Updated: Dec 20, 2021
Confidence is king. Whether it is confidence in sinking that next putt on the golf course, or walking into a room of strangers and spotting a friend, or even knowing you look good in a new outfit, when we have confidence we feel good. How about having confidence in your impending retirement? Or confidence in knowing what you would do if your beloved spouse was incapacitated or died suddenly? Answer these questions to see if you have the right financial professional by your side to help you through life’s uncertainties:
Do they educate you? They should be providing you with the pro’s and con’s of their recommendations. No investment strategy is bullet proof, and even if you aren’t interested in understanding the difference between “beta” and a “Sharpe ratio” when choosing a mutual fund, you should still have some broad understanding of their recommendations and how it fits for you.
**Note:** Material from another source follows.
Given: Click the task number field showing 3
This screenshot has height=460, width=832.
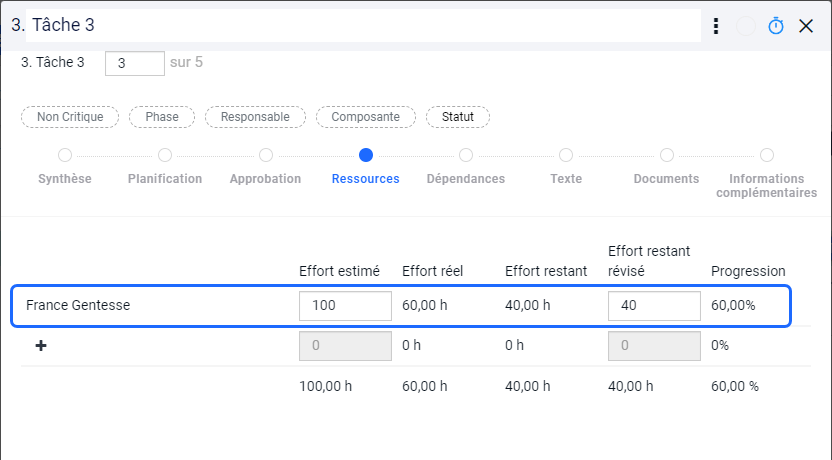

Do you understand how they are being paid? As an educated consumer, you need to know whether your advisor is being paid on a flat-fee basis, or by commission and mutual fund marketing fees, or some combination. It may influence the type of financial investments recommended to you.
Are they part of an integrated team? No one likes to put all of their eggs in one basket. Be sure your advisor is part of an organized team of professionals that communicate with each other. Your team should include a tax CPA, a licensed wealth manager and CFP®, an estate attorney and a qualified insurance agent.
Are they educated and credentialed? Ask how your advisor is educated and be aware of professionals who take a one-time exam to earn a designation with no further education requirements. Professional designations such as CFP® and CPA have annual continuing education requirements, ensuring that they are current in the ever-changing world of finance and taxation.
Have your needs changed over time? Even if you’ve worked with your advisor for years, they may not be experienced in creating tax-efficient retirement income plans or life transition plans. Ask them if they know what sequence-of-returns risk is, and if they give you a blank look it might be time for a second opinion.